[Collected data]
○ ○ ○ ○

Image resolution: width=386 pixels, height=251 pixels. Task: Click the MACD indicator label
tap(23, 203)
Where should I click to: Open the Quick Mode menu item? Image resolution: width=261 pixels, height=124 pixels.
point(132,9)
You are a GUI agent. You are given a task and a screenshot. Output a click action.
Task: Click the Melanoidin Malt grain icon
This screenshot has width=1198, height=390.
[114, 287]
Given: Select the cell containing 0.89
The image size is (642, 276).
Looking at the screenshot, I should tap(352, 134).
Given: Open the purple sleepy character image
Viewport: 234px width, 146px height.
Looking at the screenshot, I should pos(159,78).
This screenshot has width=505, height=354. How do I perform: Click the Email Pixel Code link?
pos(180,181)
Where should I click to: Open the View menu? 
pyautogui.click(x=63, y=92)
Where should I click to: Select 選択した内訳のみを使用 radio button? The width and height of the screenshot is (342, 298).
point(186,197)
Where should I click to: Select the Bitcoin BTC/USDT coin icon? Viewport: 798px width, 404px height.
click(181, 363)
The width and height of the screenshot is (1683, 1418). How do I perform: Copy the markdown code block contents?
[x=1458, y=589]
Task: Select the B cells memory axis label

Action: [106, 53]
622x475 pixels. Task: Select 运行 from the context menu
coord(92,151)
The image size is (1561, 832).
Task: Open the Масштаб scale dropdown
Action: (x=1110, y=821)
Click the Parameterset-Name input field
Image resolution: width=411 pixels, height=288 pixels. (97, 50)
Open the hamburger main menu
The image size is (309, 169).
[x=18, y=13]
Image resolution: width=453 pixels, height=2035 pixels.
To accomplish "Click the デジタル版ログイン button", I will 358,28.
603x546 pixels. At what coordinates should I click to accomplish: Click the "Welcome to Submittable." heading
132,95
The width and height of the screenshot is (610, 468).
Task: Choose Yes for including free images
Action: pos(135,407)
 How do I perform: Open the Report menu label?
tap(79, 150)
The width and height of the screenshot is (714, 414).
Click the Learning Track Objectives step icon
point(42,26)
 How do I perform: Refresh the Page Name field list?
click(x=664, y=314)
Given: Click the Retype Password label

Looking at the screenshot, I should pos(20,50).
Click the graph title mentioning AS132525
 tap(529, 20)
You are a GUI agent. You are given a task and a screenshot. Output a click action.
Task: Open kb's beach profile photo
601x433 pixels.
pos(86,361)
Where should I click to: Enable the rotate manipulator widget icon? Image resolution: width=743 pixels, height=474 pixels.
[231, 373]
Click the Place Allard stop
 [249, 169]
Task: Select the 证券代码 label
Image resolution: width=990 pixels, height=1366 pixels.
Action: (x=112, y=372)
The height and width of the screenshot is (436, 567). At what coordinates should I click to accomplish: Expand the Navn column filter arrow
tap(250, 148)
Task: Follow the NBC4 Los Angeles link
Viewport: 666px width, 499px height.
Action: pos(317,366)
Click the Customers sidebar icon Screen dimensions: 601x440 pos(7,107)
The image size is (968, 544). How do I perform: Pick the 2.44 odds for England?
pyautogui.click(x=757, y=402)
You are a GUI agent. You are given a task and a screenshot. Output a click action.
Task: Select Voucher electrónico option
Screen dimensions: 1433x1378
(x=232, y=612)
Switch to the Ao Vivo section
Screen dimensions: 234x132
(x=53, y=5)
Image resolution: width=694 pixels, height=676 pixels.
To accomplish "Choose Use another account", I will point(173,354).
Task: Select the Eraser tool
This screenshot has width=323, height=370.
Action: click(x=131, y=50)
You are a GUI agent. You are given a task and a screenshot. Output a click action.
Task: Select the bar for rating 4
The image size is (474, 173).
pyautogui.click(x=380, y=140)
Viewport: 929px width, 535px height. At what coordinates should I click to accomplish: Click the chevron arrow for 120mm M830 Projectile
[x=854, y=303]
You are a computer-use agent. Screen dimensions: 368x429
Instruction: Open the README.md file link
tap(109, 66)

○ ○ ○ ○

→ **Task item**:
What you return should match every line above exactly.

→ **Completed task**:
Image resolution: width=386 pixels, height=251 pixels. Task: Click the MACD indicator label
tap(23, 203)
Where should I click to: Open the Quick Mode menu item? Image resolution: width=261 pixels, height=124 pixels.
point(132,9)
You are a GUI agent. You are given a task and a screenshot. Output a click action.
Task: Click the Melanoidin Malt grain icon
This screenshot has width=1198, height=390.
[114, 287]
Given: Select the cell containing 0.89
The image size is (642, 276).
Looking at the screenshot, I should tap(352, 134).
Given: Open the purple sleepy character image
Viewport: 234px width, 146px height.
Looking at the screenshot, I should pos(159,78).
This screenshot has width=505, height=354. How do I perform: Click the Email Pixel Code link?
pos(180,181)
Where should I click to: Open the View menu? 
pyautogui.click(x=63, y=92)
Where should I click to: Select 選択した内訳のみを使用 radio button? The width and height of the screenshot is (342, 298).
point(186,197)
Where should I click to: Select the Bitcoin BTC/USDT coin icon? Viewport: 798px width, 404px height.
click(181, 363)
The width and height of the screenshot is (1683, 1418). How do I perform: Copy the markdown code block contents?
[x=1458, y=589]
Task: Select the B cells memory axis label

Action: [106, 53]
622x475 pixels. Task: Select 运行 from the context menu
coord(92,151)
The image size is (1561, 832).
Task: Open the Масштаб scale dropdown
Action: (x=1110, y=821)
Click the Parameterset-Name input field
Image resolution: width=411 pixels, height=288 pixels. (97, 50)
Open the hamburger main menu
The image size is (309, 169).
[x=18, y=13]
Image resolution: width=453 pixels, height=2035 pixels.
To accomplish "Click the デジタル版ログイン button", I will 358,28.
603x546 pixels. At what coordinates should I click to accomplish: Click the "Welcome to Submittable." heading
132,95
The width and height of the screenshot is (610, 468).
Task: Choose Yes for including free images
Action: pos(135,407)
 How do I perform: Open the Report menu label?
tap(79, 150)
The width and height of the screenshot is (714, 414).
Click the Learning Track Objectives step icon
point(42,26)
 How do I perform: Refresh the Page Name field list?
click(x=664, y=314)
Given: Click the Retype Password label

Looking at the screenshot, I should pos(20,50).
Click the graph title mentioning AS132525
 tap(529, 20)
You are a GUI agent. You are given a task and a screenshot. Output a click action.
Task: Open kb's beach profile photo
601x433 pixels.
pos(86,361)
Where should I click to: Enable the rotate manipulator widget icon? Image resolution: width=743 pixels, height=474 pixels.
[231, 373]
Click the Place Allard stop
 [249, 169]
Task: Select the 证券代码 label
Image resolution: width=990 pixels, height=1366 pixels.
Action: (x=112, y=372)
The height and width of the screenshot is (436, 567). At what coordinates should I click to accomplish: Expand the Navn column filter arrow
tap(250, 148)
Task: Follow the NBC4 Los Angeles link
Viewport: 666px width, 499px height.
Action: pos(317,366)
Click the Customers sidebar icon Screen dimensions: 601x440 pos(7,107)
The image size is (968, 544). How do I perform: Pick the 2.44 odds for England?
pyautogui.click(x=757, y=402)
You are a GUI agent. You are given a task and a screenshot. Output a click action.
Task: Select Voucher electrónico option
Screen dimensions: 1433x1378
(x=232, y=612)
Switch to the Ao Vivo section
Screen dimensions: 234x132
(x=53, y=5)
Image resolution: width=694 pixels, height=676 pixels.
To accomplish "Choose Use another account", I will point(173,354).
Task: Select the Eraser tool
This screenshot has width=323, height=370.
Action: click(x=131, y=50)
You are a GUI agent. You are given a task and a screenshot. Output a click action.
Task: Select the bar for rating 4
The image size is (474, 173).
pyautogui.click(x=380, y=140)
Viewport: 929px width, 535px height. At what coordinates should I click to accomplish: Click the chevron arrow for 120mm M830 Projectile
[x=854, y=303]
You are a computer-use agent. Screen dimensions: 368x429
Instruction: Open the README.md file link
tap(109, 66)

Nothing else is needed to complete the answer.